Trump is flailing on policy matters, too. The reckless tax cut, we now know, has benefited shareholders far, far more than the middle or working class, the mounting debt is putting pressure on interest rates, and a sudden spree of tariffs is a further unknowable disruption. On the opioid crisis, Trump’s primary focus, as he revealed in his drop-by meeting at the White House yesterday, appears to be a Duterte-like assassination squad for drug-dealers.
Then there was the staggering open meeting this week with senators on gun-control proposals. Trump revealed that he’s an authoritarian liberal on the issue, rather than a constitutional conservative, which is why Ben Shapiro, among many others on the right, regarded the performance as “a complete and utter disgrace.” (I’ve rarely seen Dianne Feinstein more chipper.) But Trump’s infatuation with gun control makes perfect sense to me, given what we know of him. Have we ever seen him decline “control” of anything? So why not guns? His blithe dismissal of “due process” in backing the government’s right to enter someone’s home and confiscate their weapons is also completely consistent with his contempt for liberal democratic norms in every other area.
He’s violated some core GOP beliefs on guns and immigration. It’s telling, it seems to me, that Drudge buried this news and Sean Hannity managed to cover the session without ever mentioning Trump’s extraordinary gaffe. Drudge and Hannity are, for me, the best indicators of when Trump is in trouble. The more they bury news, the more important and dangerous it is for the Trump agenda. And there’s a lot to bury right now: metastasizing scandal, an administration at war with itself, a chief of staff looking wobbly, egregious corruption, and open rhetorical betrayal of the base. It’s not that we haven’t seen all of this before — but it’s the combination of all these in a sudden and accumulating pile that seems more ominous than usual.

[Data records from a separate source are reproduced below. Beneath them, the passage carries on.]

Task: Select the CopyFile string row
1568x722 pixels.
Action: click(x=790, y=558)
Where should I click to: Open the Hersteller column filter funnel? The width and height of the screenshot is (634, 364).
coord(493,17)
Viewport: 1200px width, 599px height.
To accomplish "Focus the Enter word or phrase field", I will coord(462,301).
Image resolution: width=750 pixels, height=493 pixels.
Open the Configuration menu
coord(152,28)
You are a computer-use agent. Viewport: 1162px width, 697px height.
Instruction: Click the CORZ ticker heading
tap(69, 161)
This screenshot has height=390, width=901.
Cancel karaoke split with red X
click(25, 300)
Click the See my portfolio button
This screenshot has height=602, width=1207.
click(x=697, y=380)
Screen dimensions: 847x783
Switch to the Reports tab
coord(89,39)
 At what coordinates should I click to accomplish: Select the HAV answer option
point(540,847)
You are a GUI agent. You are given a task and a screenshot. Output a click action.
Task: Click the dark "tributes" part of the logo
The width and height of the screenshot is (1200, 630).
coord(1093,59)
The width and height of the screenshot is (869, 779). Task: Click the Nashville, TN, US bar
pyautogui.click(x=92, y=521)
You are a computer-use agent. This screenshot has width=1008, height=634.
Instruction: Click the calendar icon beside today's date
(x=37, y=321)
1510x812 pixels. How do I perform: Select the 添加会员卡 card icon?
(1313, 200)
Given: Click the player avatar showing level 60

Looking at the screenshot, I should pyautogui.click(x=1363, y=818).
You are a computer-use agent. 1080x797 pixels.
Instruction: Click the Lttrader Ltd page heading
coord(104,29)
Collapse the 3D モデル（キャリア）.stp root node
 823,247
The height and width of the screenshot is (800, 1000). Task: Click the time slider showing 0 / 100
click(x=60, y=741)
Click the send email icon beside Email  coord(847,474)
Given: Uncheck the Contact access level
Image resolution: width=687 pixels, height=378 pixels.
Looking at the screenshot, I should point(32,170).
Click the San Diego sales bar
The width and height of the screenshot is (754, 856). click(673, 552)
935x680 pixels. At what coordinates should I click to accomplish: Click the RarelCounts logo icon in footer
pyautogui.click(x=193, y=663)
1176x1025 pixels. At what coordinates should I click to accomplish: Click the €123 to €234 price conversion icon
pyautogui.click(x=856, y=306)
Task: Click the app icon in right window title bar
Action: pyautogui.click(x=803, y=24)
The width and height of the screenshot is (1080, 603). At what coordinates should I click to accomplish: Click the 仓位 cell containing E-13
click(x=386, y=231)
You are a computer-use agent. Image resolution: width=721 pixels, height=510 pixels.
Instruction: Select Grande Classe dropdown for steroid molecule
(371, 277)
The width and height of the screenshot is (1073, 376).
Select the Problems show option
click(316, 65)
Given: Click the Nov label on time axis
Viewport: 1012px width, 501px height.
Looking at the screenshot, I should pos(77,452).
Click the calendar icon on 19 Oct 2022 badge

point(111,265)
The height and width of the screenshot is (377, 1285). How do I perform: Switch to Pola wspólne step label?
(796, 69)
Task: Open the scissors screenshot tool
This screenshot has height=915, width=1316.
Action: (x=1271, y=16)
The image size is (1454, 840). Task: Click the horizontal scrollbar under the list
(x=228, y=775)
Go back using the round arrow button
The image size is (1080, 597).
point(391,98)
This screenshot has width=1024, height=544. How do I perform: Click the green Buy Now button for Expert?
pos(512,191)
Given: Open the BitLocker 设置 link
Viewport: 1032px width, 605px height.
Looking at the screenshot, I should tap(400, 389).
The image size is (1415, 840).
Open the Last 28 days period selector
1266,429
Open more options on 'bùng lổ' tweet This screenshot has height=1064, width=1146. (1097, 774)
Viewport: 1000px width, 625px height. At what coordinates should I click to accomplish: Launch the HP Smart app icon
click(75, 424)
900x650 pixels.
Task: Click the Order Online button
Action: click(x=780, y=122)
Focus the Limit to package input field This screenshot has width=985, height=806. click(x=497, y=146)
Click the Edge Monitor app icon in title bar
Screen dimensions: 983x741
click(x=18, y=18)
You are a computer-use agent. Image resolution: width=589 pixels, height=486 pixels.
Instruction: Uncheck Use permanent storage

Trump’s best bet is that he can gin up another culture-war distraction and that the cult behind him — and the cult’s fear and loathing of the other tribe — will render him immune to the usual political crosswinds. All the evidence reveals that, so far, he would be right. His 85 percent approval rating from Republicans remains and probably will never decline — regardless of anything he does or might do. I suspect that even if there were a tape of him conspiring with Putin himself to tip the 2016 election, Fox would call it fake news, Trump would say it’s not his voice, and the GOP base would side instinctively with their newly beloved Kremlin over the Democrats. But I’ve begun to wonder if there’s a chance that the cultish following may falter as the reality of Trump’s ideological fickleness, managerial incompetence, and boundless corruption begins to seep through. At some point, surely even his supporters will have to say that this is finally enough.
Perhaps Sullivan is too optimistic, but there does seem to be a gathering momentum against Trump. Should he be forced from office, one can only hope that Pence gets dragged down with him. As a true Christofascist who thinks god tells him what to do, having Pence in the White House would be a terrifying prospect.